Clarence Darrow Homes
Clarence Darrow Homes

Clarence Darrow Homes

Hood(s) Oakland;

38th Street on the north, Pershing Road on the south, Evans Avenue on the east, Langley Avenue on the west

Lifecycle 1961 – 1961, Construction; 1996 – 2000, Demolition;
Controlling gangs Black P Stones; Gangster Disciples;

These projects were named after Clarence Darrow who was a lawyer who represented labor leader Eugene V. Debs during the Pullman Car Factory strike.  These projects were built as four 14 story high rise buildings that had 480 units between all four buildings, the construction was started and completed in 1961.  These projects were built right near the Ida B. Wells projects which were a rather successful project at this point in time which meant residents at the Clarence Darrow projects were satisfied as well in the earliest years, in fact, the Darrow projects were praised as being a very positive addition to this community as families were lined up to get in.

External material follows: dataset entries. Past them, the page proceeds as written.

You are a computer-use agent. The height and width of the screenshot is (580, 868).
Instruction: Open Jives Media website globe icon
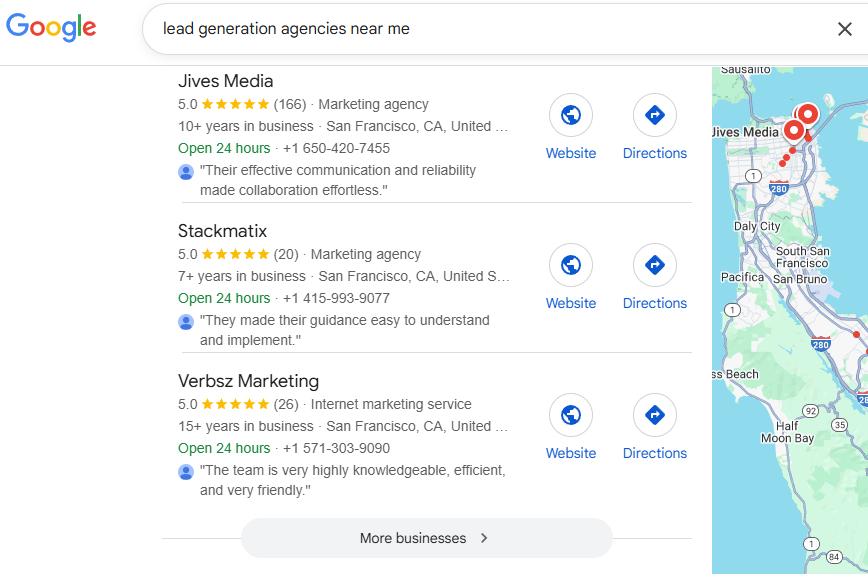tap(570, 115)
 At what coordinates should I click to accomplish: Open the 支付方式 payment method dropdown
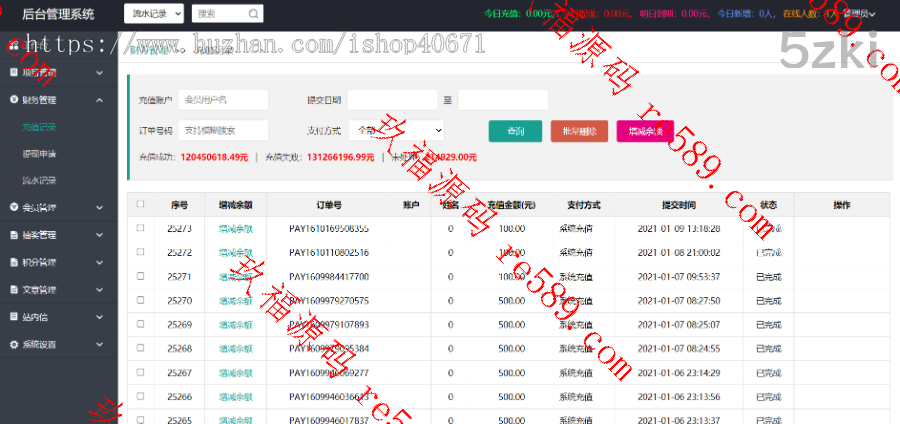click(398, 130)
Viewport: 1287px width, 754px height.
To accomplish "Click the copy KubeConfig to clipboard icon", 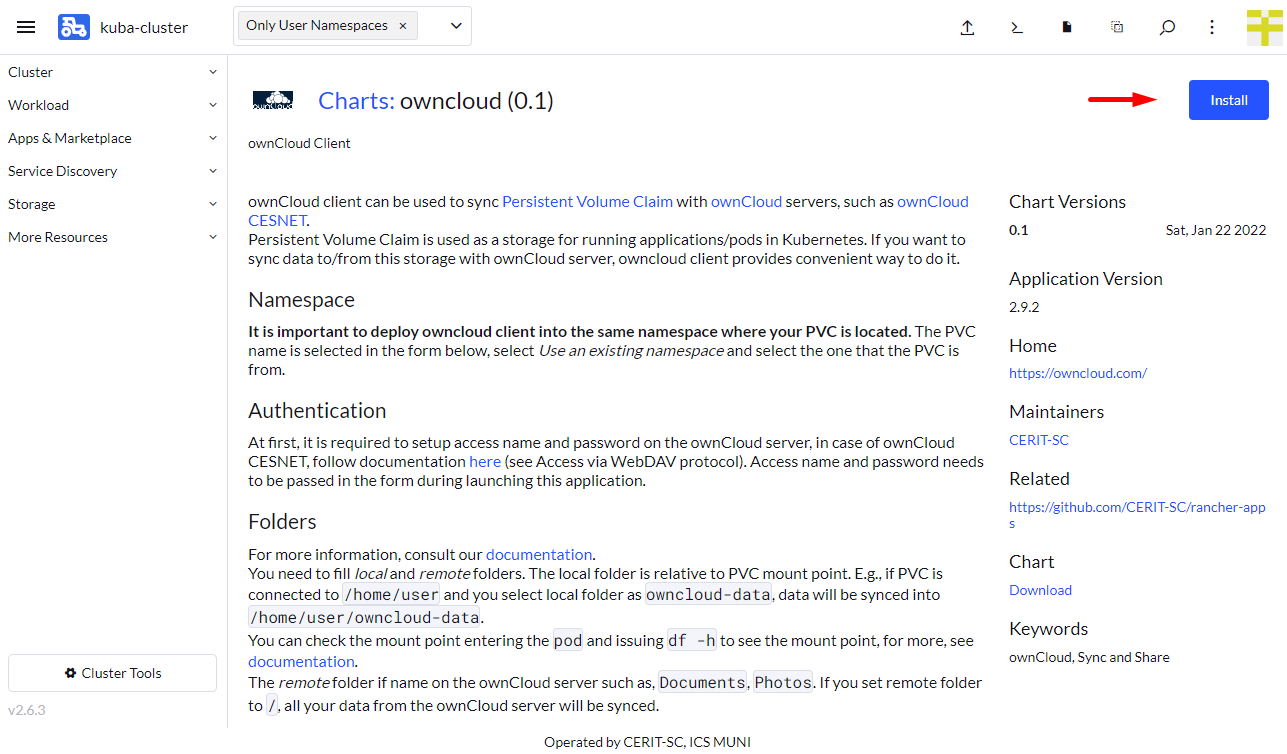I will point(1117,27).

In the 1970s life in the Clarence Darrow projects began to change as gangs and drugs took over this complex and more so in the 1980s.  The projects eventually became deteriorated and full of transient drug addicts and transient gang members.  A big story came about in these dilapidated projects in 1994 when three boys were playing in one of the many vacant apartments and when 5 year old Eric Morse refused to steal candy from a store for two older boys aged 10 and 11 years old as they threw him out of the window to his death from the top 14th floor of one of the high rises.  The most disturbing thing about this case is that this was an ongoing conflict where the boys had told Eric Morse and Derrick Lemon to steal before this murder and the boys refused and told their mother and this caused the two older boys to target them and chase them until they finally caught them at the building at 3833 S. Langley Ave and proceeded to dangle to boy out of the window and drop him as his 8 year old older brother Derrick watched in horror as he was dropped from the window in apt 1405 (Chicago Tribune Susan Kuczka and Flynn, October 15, 1994).  This murder shocked the nation and brought attention to these housing projects that were the sight of vicious gang wars and drug problems.  The projects also had many vacant apartments that, despite being continuously resealed, were always infiltrated again and again by gang members hiding drugs and weapons.  In the summer of 1996 the first of four buildings 727 E. 38th St. was torn down then 3833 S. Langley Ave was torn down in 1997.  Between 1998 and the year 2000 706 E. 39th St and 730 E. 39th St. were torn down.